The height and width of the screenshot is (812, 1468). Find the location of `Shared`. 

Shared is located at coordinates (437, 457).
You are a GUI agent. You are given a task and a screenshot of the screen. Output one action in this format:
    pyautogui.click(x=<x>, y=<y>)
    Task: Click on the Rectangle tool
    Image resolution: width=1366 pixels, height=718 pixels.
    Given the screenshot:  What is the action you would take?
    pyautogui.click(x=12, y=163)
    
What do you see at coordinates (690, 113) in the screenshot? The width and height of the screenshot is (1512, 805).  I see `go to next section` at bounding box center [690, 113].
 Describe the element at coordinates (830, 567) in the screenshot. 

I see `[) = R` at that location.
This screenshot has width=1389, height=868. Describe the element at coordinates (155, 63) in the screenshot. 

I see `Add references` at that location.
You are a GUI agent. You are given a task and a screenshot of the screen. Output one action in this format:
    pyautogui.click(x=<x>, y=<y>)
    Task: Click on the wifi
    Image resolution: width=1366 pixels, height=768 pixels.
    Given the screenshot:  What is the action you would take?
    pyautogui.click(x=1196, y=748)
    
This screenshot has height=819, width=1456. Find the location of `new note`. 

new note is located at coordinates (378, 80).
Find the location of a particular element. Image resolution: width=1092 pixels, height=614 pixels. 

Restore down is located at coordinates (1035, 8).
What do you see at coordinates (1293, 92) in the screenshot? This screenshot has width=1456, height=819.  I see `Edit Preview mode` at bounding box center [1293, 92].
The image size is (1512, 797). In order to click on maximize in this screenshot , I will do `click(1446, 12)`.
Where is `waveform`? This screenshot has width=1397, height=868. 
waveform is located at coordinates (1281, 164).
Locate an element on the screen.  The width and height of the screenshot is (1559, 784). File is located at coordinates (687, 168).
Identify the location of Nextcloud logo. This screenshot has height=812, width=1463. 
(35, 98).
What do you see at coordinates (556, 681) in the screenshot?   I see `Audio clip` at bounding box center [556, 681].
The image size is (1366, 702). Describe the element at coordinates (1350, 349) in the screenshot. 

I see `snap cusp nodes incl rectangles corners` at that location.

________________________

- **Set problem**
Copy out, word for word, the lines from the start of the items through the line containing "pyautogui.click(x=12, y=163)", including that line, and stop there.

- **Task output**
The height and width of the screenshot is (812, 1468). Find the location of `Shared`. 

Shared is located at coordinates (437, 457).
You are a GUI agent. You are given a task and a screenshot of the screen. Output one action in this format:
    pyautogui.click(x=<x>, y=<y>)
    Task: Click on the Rectangle tool
    Image resolution: width=1366 pixels, height=718 pixels.
    Given the screenshot:  What is the action you would take?
    pyautogui.click(x=12, y=163)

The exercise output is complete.